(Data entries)

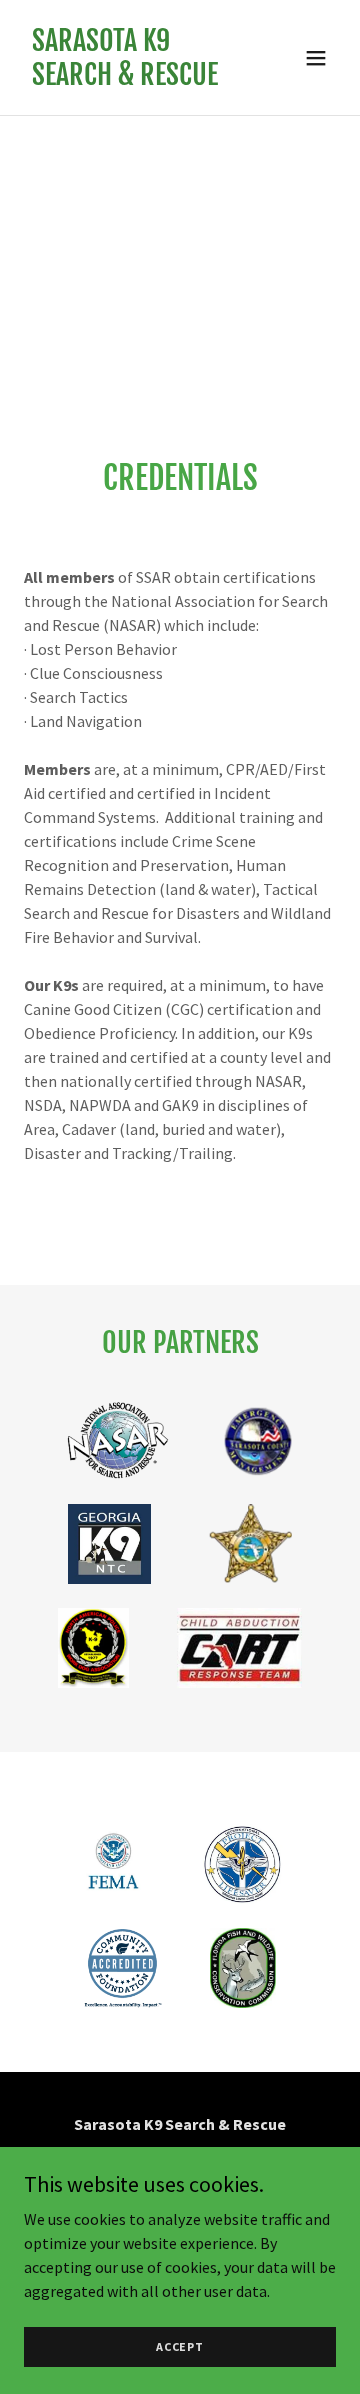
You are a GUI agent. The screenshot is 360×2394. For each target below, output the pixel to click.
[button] (316, 58)
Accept (180, 2346)
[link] (133, 79)
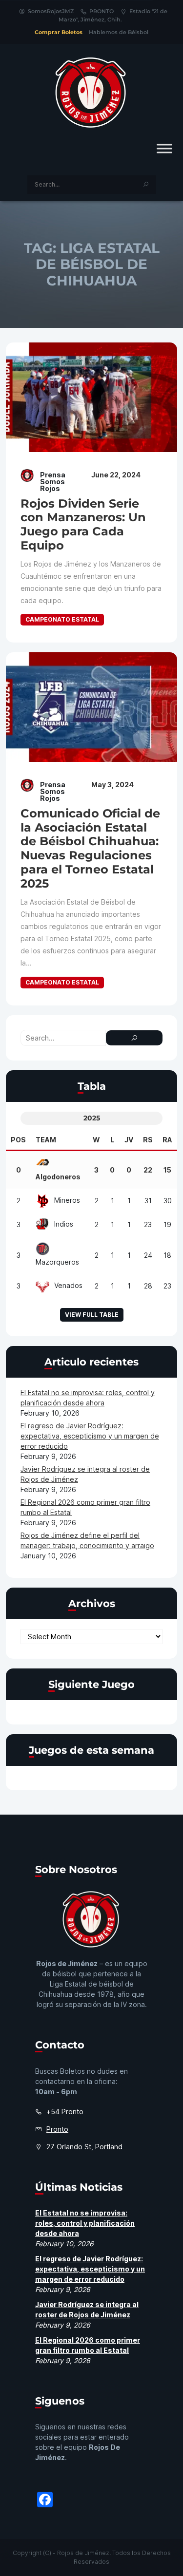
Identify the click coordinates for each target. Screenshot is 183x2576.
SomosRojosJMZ (51, 11)
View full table (92, 1314)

Exercise prompt:
From the records given above, reproduce all text exactly and exclude each picture.

Written solution:
You are a GUI agent. The screenshot is 360×2394. For each target below, output the pixel to click.
[button] (316, 58)
Accept (180, 2346)
[link] (133, 79)
Identify the click coordinates for each target. Screenshot is 183x2576.
SomosRojosJMZ (51, 11)
View full table (92, 1314)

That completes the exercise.